For non-linear relationships, we can use several functional forms to potentially transform the data to be used in linear regression. The following are the three often-used log transformation functional forms:
- Log-lin model: In this log transformation, the dependent variable is logarithmic while the independent variable is linear. It is represented as \(lnY_i = b_0 + b_1 X_i\). The slope coefficient in the log-lin model is the relative change in the dependent variable for an absolute change in the independent variable. That is, a one-unit increment in \(X\) triggers a \(100b_1\) percent change in \(Y\).
- Lin-log model: In this case, the dependent variable is linear while the independent variable is logarithmic. It is represented as \(Y_i = b_0 + b_1 lnX_i\). The slope coefficient in the lin-log model is responsible for the absolute change in the dependent variable for a relative change in the independent variable. Put another way, if X increases by 1%, \(Y\) will change by \(b_1\) per 100 units.

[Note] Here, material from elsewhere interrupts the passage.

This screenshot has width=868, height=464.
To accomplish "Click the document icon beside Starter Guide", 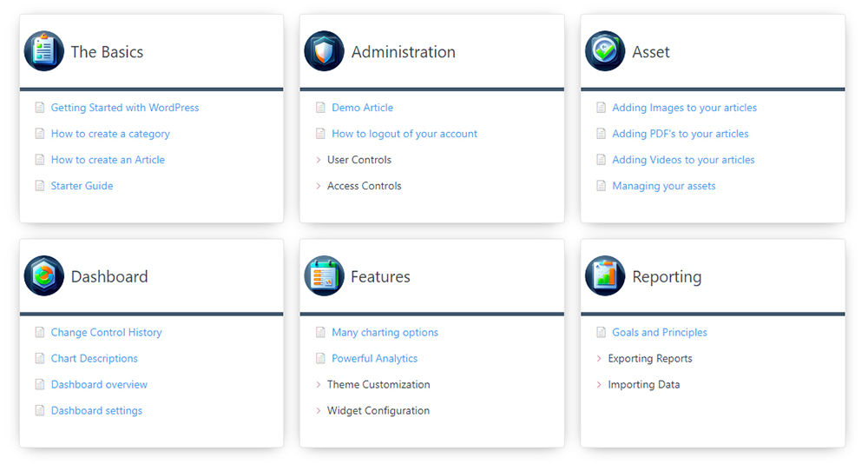I will pos(39,186).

- Log-log model: In this log transformation, both the dependent and independent variables are logarithmic. It is represented as \(lnY_i = b_0 + b_1 lnX_i\). The slope coefficient in the log-log model is the relative change in the dependent variable for a relative change in the independent variable. In other words, if \(X\) increases by 1%, \(Y\) will change by \(b_1\)
Selecting the Correct Functional Form
To settle on the correct functional form, consider the following goodness of fit measures:
- Coefficient of determination (R2). High value of is better.
- F-statistic. High value of F-statistic is better.
- Standard error of the estimate (Se). A low value of Se is better.
Aside from the factors cited above, the patterns in residuals can also be analyzed when evaluating a model. Residuals are random and uncorrelated in a good model.